RushianDisney · 22/09/2019 02:35

It is very simplistic to look on these age gap relationships as just 'two consenting adults', it overlooks the massive imbalance in power, experience etc. I've known age gap relationships to work, but I do not look kindly on anyone, man or woman, preying on teenagers. There is a hell of a lot of difference between an 18 and 25 year old in maturity and life experience. And that's not even taking into account the fact she has watched him grow up in fairly close proximity then jumped him to try and make herself feel better. Truly, utterly disgusting.

1forAll74 · 22/09/2019 02:49

The young guy of 18,is able to have legalised sex, and it would be quite ok if it was a girlfriend, or any girl but to have sex with an older woman is taboo so it seems.
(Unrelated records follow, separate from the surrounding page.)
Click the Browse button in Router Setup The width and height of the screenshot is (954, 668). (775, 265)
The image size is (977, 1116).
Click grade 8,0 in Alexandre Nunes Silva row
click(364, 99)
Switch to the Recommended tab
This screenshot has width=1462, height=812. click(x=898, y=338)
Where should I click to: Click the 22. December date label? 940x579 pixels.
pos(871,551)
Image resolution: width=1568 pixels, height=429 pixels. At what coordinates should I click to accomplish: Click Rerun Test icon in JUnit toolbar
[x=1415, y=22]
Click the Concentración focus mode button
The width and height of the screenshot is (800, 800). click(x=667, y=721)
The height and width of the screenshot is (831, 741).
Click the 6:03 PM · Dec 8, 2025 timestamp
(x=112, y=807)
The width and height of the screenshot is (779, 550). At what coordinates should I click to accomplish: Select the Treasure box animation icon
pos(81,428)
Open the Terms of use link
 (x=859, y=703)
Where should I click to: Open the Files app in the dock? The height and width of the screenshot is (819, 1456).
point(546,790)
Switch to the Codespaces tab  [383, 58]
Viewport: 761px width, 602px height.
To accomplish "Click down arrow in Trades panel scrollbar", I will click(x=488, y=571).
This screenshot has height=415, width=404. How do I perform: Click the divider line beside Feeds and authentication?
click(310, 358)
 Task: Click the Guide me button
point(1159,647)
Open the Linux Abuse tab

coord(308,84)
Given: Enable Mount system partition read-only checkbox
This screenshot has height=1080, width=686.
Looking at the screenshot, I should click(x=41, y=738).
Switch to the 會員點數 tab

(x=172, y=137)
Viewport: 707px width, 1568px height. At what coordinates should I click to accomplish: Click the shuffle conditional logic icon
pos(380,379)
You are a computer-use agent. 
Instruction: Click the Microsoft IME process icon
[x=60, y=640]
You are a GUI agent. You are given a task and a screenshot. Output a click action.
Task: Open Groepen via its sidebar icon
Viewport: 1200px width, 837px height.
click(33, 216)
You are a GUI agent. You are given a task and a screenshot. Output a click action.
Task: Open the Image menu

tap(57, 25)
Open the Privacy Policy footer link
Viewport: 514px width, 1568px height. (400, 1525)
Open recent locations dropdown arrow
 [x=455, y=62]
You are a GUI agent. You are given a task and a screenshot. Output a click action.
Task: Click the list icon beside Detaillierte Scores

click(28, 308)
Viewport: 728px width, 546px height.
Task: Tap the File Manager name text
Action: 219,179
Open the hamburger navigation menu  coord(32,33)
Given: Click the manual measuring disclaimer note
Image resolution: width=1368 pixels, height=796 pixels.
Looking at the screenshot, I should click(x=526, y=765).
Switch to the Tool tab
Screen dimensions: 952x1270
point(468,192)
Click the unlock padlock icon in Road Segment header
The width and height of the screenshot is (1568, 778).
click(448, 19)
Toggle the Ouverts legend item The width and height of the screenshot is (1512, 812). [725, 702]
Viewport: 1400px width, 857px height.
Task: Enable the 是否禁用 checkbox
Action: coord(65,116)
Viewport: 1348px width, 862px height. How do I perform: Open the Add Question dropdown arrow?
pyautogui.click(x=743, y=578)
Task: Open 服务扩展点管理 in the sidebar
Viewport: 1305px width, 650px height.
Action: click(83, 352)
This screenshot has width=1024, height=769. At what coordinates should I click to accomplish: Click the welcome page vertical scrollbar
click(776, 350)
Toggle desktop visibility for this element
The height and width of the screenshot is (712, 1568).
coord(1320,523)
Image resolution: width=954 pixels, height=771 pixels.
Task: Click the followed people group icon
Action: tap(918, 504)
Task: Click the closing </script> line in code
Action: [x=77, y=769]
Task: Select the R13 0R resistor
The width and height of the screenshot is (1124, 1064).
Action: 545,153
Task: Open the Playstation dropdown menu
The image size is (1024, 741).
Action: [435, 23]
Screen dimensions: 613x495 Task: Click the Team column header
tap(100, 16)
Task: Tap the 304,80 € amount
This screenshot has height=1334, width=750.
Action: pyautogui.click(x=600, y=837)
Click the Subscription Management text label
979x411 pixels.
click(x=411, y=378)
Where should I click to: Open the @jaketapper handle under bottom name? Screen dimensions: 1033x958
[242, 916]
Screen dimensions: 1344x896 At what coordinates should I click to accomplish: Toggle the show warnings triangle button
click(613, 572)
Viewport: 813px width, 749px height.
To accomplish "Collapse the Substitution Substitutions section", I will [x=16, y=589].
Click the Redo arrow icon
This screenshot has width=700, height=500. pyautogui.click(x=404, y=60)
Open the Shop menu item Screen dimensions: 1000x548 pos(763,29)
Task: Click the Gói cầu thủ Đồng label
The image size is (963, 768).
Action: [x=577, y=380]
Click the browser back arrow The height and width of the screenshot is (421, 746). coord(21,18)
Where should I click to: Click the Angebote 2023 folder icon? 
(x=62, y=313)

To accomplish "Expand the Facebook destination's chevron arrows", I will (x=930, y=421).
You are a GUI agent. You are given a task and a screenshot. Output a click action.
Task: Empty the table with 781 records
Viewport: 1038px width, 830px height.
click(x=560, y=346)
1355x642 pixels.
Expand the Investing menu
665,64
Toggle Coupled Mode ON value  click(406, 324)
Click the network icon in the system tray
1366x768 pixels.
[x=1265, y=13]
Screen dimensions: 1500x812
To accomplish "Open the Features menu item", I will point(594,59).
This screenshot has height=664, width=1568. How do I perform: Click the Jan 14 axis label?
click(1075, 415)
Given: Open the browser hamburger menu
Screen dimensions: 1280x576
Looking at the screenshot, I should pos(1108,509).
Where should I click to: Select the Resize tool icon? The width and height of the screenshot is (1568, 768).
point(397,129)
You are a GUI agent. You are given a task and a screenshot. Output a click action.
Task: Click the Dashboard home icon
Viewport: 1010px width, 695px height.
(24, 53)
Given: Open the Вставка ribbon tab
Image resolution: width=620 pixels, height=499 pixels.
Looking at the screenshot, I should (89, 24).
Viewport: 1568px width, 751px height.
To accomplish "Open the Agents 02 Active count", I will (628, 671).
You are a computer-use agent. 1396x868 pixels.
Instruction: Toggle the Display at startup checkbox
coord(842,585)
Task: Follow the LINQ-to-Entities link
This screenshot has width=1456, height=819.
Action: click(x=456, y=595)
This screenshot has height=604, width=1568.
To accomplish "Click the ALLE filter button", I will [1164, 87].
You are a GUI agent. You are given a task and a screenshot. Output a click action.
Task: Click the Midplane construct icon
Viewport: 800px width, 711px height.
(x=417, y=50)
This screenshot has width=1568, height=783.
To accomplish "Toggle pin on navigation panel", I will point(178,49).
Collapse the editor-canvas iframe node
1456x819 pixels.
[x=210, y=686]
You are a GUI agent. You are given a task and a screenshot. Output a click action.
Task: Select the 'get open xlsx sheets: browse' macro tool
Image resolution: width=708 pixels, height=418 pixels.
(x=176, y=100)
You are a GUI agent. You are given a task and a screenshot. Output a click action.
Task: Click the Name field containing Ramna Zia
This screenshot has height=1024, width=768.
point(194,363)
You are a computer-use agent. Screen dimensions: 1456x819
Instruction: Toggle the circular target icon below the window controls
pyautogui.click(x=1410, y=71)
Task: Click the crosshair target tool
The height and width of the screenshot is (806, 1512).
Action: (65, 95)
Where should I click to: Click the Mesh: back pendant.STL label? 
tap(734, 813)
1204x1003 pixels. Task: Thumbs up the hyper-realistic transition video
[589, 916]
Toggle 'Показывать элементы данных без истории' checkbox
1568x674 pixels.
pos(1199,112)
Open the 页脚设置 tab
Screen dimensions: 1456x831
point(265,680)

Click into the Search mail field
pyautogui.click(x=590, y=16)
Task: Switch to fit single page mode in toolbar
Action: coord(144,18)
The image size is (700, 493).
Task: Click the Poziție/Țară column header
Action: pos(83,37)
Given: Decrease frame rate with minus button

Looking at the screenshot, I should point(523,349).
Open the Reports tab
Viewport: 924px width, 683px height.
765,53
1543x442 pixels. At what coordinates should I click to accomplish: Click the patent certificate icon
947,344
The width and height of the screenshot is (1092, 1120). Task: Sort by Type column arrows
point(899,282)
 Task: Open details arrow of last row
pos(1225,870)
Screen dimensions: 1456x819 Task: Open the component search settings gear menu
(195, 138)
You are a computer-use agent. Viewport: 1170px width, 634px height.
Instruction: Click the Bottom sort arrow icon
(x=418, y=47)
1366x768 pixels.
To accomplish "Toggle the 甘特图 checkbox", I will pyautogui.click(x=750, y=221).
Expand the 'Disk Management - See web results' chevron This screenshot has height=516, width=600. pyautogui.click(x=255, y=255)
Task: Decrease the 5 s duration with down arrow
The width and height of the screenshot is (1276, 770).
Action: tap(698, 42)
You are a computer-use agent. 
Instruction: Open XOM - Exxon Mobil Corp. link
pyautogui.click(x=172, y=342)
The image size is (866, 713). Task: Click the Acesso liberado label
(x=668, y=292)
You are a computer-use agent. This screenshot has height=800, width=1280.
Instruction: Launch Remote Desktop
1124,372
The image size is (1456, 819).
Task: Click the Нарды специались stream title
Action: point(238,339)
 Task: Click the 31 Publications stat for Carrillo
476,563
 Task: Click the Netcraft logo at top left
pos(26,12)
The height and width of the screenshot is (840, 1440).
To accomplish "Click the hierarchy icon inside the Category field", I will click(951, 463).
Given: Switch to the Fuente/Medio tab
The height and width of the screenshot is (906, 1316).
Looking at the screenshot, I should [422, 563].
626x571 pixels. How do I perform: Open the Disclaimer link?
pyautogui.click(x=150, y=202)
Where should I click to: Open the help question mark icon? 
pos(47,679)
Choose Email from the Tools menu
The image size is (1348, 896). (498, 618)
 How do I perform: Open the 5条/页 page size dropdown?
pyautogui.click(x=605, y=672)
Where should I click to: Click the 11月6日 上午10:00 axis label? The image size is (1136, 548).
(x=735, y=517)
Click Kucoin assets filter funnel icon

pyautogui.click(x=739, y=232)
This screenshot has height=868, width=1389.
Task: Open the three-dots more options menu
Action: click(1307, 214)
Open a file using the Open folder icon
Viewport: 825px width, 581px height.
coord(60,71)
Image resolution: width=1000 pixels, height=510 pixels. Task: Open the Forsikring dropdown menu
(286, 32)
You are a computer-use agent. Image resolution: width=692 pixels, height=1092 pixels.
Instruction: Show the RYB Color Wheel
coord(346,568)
And probably quite right in these given circumstances. But it does happen sometimes, I have known young guys before, who become sexually charged up, and have sex with an older woman, who they know, and have been bewitched by them, and been kind of seduced into a sex situation.

The older woman might not be bothered about who she has sex with, and who it might affect. It's all seems pretty grim,when it's close to home, but it goes on all over the place.

Toastymash · 22/09/2019 02:51

I think it's inappropriate to have sex with a friend's child, even if the child is an adult. The only way I could see this being ok is if it turns out that they are in love and decide to get married and live happily ever after. And even then it's still questionable because he's so young. If the genders were reversed people would say the 18 yr old was still a girl and had been taken advantage of by a middle-aged man.